Ses admirateurs les plus dévots, désirant de ce que les Mavens ont appelé les barbrabilia babtastic, ont une révérence illimitée pour la diva, parfois limitant l'objectif objectivement. Papalas a avoué qu'il avait envie de voir Streisand et Bette Midler se produire dans un remake du film d'horreur de 1962 Qu'est-il arrivé à bébé Jane? En remplaçant Bette Davis et Joan Crawford, les actrices principales originales, par deux thespians juifs, ce qui était autrefois un thriller psychologique de camp sur l'étendue de la misère de l'enfance pourrait acquérir une aura freudienne inattendue.
Il est très peu probable que Streisand et Midler acceptent de suivre les traces de Davis et Crawford. Mais la photo de 1955 à vendre de Streisand dans une salle de classe de l'école publique 89 à Brooklyn a un élément d'une force d'enfance avec laquelle il faut compter, bientôt pour se venger dans un monde inébranlable.
D'autres objets proposés par GWS Auctions ont une aura douce-amère, comme une photo de Streisand souriant aux côtés de William Wyler, la directrice juive américaine de ses débuts à l'écran Fille drôle. De Streisand, Wyler a observé qu'elle n'avait pas été trop difficile à travailler, considérant que Fille drôle était le «premier film qu'elle ait jamais réalisé». Pour être juste envers Streisand, Wyler a parfois exrété même les acteurs vétérans par une approche taciturne du cinéma.
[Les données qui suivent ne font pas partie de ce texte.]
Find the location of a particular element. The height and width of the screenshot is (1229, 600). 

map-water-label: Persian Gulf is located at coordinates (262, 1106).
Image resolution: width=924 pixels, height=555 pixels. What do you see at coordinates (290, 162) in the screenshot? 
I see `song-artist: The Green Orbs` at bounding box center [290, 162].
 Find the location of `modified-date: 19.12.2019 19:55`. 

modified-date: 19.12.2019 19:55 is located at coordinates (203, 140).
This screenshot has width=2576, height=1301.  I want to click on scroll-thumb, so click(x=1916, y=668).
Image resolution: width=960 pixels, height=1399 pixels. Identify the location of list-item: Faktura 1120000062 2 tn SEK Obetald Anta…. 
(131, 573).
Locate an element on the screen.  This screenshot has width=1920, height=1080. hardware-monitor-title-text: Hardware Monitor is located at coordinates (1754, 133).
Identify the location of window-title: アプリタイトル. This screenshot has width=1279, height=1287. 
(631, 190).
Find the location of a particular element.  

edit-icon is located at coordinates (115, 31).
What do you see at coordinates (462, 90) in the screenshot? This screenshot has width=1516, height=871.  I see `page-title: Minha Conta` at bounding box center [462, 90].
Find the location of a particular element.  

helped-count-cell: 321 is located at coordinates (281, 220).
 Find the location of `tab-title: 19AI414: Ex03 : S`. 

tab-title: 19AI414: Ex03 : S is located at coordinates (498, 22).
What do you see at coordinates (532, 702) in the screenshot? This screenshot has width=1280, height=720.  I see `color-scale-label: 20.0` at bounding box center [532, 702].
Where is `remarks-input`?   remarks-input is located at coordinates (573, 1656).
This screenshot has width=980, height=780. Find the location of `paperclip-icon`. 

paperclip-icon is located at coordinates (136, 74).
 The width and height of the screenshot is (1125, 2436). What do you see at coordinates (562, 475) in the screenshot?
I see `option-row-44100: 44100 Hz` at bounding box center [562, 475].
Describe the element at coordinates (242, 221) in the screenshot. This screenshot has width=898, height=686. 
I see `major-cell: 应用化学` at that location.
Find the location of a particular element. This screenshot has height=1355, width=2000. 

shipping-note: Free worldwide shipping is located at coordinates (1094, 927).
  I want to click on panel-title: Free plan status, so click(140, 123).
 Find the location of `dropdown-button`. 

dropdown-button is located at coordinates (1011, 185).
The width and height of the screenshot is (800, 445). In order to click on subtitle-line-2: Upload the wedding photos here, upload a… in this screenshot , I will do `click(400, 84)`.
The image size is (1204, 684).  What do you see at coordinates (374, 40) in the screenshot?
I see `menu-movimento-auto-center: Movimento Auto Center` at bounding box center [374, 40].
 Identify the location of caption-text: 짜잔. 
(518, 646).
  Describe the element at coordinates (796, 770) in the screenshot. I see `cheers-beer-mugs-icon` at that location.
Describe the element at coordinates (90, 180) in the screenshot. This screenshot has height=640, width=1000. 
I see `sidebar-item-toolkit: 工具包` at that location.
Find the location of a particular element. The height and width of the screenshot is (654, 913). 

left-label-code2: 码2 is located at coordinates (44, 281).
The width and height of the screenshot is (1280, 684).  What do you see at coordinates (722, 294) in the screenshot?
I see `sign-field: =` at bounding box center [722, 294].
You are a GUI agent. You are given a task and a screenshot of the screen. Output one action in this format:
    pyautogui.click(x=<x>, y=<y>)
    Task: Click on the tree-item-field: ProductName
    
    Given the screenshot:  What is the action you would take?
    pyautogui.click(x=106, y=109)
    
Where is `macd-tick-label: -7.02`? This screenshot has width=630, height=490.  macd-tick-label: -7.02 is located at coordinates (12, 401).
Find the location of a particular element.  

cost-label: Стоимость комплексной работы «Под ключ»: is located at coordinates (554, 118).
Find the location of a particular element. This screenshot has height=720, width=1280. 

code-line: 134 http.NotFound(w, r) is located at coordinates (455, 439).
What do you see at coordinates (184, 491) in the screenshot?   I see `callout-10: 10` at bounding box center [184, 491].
Après des dizaines de prises, si même un acteur célèbre plaidait pour des conseils, Wyler ne ferait que renverser les sourcils: «Soyez mieux». Heureusement, Streisand a toujours personnifié cette même approche ambitieuse et perfectionniste de l'art tout au long de sa vie et de sa carrière. La vente par les enchères GWS de la collection adorablement rassemblée par Louis Papalas est un hommage bien mérité à la diva du film de chant juif inégalé d'Amérique.